Türkiye'nin direnişi ve gündeminin suni meşgul edilme çabası

Türkiye’nin şu anda dünyada geldiği noktayı anlamak ve anlatmak şart. Sebebini sorarsanız içindeki suni gündemlerin oluşturulması gayreti bile, bu anlamamız gerektiği Türkiye gerçeğine bağlıdır.

Uzun zamandır, sık sık yazıyor çiziyor herkes. Bir taraftan Türkiye’nin küresel sistem içinde kendi yerini ve rolünü kullanma gayreti diğer taraftan yükselmeye başlayan bu yıldızın önünü kesme gayreti.

Fazla yazınca ise “komplo” diyen de var, bu meşakkatli yolun nasıl oyunlarla bozulduğunu küçük gören de!

Ama gerçek şu ki; Türkiye kendi geleceği ve varoluşu için çok ciddi süreç değiştirecek boyuttadır.

Türkiye’nin kendi milli çıkarlarını koruma amaçlı milli politikaları dışarıdaki ittifakların belirlemek istediği güzergahı da dağıtmaktadır. Dışarıdan ve içeriden çıkan paralel seslerin sebebi de bu gerçekliktir.

Fransa’nın saldırgan tutumu da, dünyadaki Türkiye aleyhinde oluşan konjonktürü kendi çıkarları istikametine dönüştürebilme çabasıdır.

Türkiye içindeki durumları da esasında, dışarıdaki gelişmelere göre tanımlamakta yarar vardır.

Türkiye içindeki siyasi gerilimler olduğu takdirde dışarıdaki esas hamlelerinden alıkoyulacak diye düşünülmektedir. Batı’dan iç siyaset malzemesi çıkarılacak kadar Türkiye’nin içine yönelik taktiklerini de, büyük senaryonun parçası olarak okumaktayız. Türkiye içinde siyasi partilerden, Cumhurbaşkanlığı Hükümet Sistemine yönelik beyanların, parlamenter sistem çağrılarının gayesine iyi bakmamız lazım.

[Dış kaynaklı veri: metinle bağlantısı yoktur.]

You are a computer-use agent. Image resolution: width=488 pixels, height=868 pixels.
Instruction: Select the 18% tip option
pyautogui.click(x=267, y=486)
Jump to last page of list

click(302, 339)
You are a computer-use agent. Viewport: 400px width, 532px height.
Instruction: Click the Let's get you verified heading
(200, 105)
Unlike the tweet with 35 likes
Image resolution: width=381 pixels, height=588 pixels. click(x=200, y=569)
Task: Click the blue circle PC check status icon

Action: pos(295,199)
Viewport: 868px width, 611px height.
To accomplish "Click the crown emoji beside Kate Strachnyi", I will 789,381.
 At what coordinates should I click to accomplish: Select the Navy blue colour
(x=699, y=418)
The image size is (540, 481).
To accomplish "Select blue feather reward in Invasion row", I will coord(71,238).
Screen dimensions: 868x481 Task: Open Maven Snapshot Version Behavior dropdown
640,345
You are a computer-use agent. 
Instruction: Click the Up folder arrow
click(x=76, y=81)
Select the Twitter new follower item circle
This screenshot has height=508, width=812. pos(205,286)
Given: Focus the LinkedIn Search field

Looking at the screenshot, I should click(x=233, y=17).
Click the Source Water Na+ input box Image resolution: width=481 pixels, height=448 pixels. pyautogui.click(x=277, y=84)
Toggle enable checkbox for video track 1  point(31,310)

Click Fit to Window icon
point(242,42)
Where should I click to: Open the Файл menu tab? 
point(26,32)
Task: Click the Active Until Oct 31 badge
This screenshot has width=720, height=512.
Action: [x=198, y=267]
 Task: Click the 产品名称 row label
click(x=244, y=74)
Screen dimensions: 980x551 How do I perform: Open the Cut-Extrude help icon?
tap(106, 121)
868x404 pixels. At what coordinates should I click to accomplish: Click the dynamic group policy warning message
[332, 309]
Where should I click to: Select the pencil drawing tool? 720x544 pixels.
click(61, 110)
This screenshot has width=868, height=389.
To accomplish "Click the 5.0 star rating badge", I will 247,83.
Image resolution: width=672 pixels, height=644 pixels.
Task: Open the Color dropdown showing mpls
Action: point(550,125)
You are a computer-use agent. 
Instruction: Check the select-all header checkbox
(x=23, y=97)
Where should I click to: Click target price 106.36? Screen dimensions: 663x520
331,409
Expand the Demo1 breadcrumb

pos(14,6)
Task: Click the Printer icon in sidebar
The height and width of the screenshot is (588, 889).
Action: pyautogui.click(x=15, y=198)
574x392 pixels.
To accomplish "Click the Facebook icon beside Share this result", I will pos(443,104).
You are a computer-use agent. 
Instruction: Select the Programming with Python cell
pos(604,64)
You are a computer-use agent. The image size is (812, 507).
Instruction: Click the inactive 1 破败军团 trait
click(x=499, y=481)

Cumhurbaşkanı Erdoğan’ın tüm hedefleri Türkiye’nin geleceği ile alakalı olduğunu her fırsatta Erdoğan düşmanlığı yapan güçlerin medyaya, siyasete, ekonomiye bildiğiniz her dala düşmanca yansımalardan anlıyoruz. Başkan Erdoğan’ın hedef seçilmesi, yeni durum değildir. 15 Temmuz gibi büyük felaketi atlatsak da, bu hamlelerin devam edeceğini anlamış durumdayız.

Türkiye’nin gündemini meşgul etmek, siyasi kriz ve “yönetilemeyen Türkiye” profili gösterme çabası da, dışarıdaki iftira ve yalan çamurlarının, yerele yansımasıdır.

Tabii bir taraftan Türkiye’nin Akdeniz’de, Kıbrıs’ta, Kafkasya’da, Orta Doğu’daki vazgeçilmez profili söz konusudur, diğer taraftan da bu profili Türkiye içinden nasıl bozarız hesabıdır!

Avrupa İnsan Hakları Mahkemesinden çıkan “Demirtaş” kararını da, bu karara Türkiye içinden ve siyasi partilerden çıkan desteğe bakıldığında, işin özü anlaşılıyor! Tabii ki burada konuşan hukuk olmalı.

Türkiye Cumhuriyeti Devletinin varlığını ortadan kaldıracak içerikli çağrılar yapmak ve vatandaşı devlete karşı tutum sergilemeye itmek ve bunun sonucunda ise masum insanların ölümüne neden olmak büyük suçtur ve dünyanın hiç bir ülkesinde buna müsamaha gösterecek örnek bulunmamaktadır.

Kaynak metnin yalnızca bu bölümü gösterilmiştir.